→ Text passage
******************************

Data collection and feature engineering

I use the bike-sharing data in Philadelphia from 10/29/2018 to 12/02/2018 here to conduct a 5-week panel experiment in predicting demands. Features that are included are weather (temperature, precipitation and wind speed) as shown in Figure 2.1, amenity elements (closeness to school, shops, parks, tourism sites, cuisine places, offices and bus, trolly, transit stations), some other spatial features (median income, median age, percent of white population, mean commute time and percent of taking public transportation, number of commuters), and time lag features (Table 1). A fishnet is also created for spatial inputs.

weather.Panel <- 
  riem_measures(station = "PHL", date_start = "2018-10-29", date_end = "2018-12-02") %>%
  dplyr::select(valid, tmpf, p01i, sknt)%>%
  replace(is.na(.), 0) %>%
    mutate(interval60 = ymd_h(substr(valid,1,13))) %>%
    mutate(week = week(interval60),
           dotw = wday(interval60, label=TRUE)) %>%
    group_by(interval60) %>%
    summarize(Temperature = max(tmpf),
              Precipitation = sum(p01i),
              Wind_Speed = max(sknt)) %>%
    mutate(Temperature = ifelse(Temperature == 0, 42, Temperature))
library(ggplot2)
library(gridExtra)
grid.arrange(
  ggplot(weather.Panel, aes(interval60,Precipitation)) + geom_line() + 
  labs(title="Percipitation", x="Hour", y="Perecipitation") + plotTheme,
  ggplot(weather.Panel, aes(interval60,Wind_Speed)) + geom_line() + 
    labs(title="Wind Speed", x="Hour", y="Wind Speed") + plotTheme,
  ggplot(weather.Panel, aes(interval60,Temperature)) + geom_line() + 
    labs(title="Temperature", x="Hour", y="Temperature") + plotTheme,
  top="Figure 2.1Weather Data - Philadelphia PHL - Nov, 2018")

library(sf)
library(dplyr)

******************************

→ Exercise task
Copy the stretch of the bike-sharing passage from "I use the bike-sharing" through "for spatial inputs.", and swap "5-week" for "five-week".

→ Supplied data
******************************

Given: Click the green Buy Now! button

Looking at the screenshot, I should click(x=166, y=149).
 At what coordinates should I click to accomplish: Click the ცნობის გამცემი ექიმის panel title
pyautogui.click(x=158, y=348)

******************************

→ Task solution
I use the bike-sharing data in Philadelphia from 10/29/2018 to 12/02/2018 here to conduct a five-week panel experiment in predicting demands. Features that are included are weather (temperature, precipitation and wind speed) as shown in Figure 2.1, amenity elements (closeness to school, shops, parks, tourism sites, cuisine places, offices and bus, trolly, transit stations), some other spatial features (median income, median age, percent of white population, mean commute time and percent of taking public transportation, number of commuters), and time lag features (Table 1). A fishnet is also created for spatial inputs.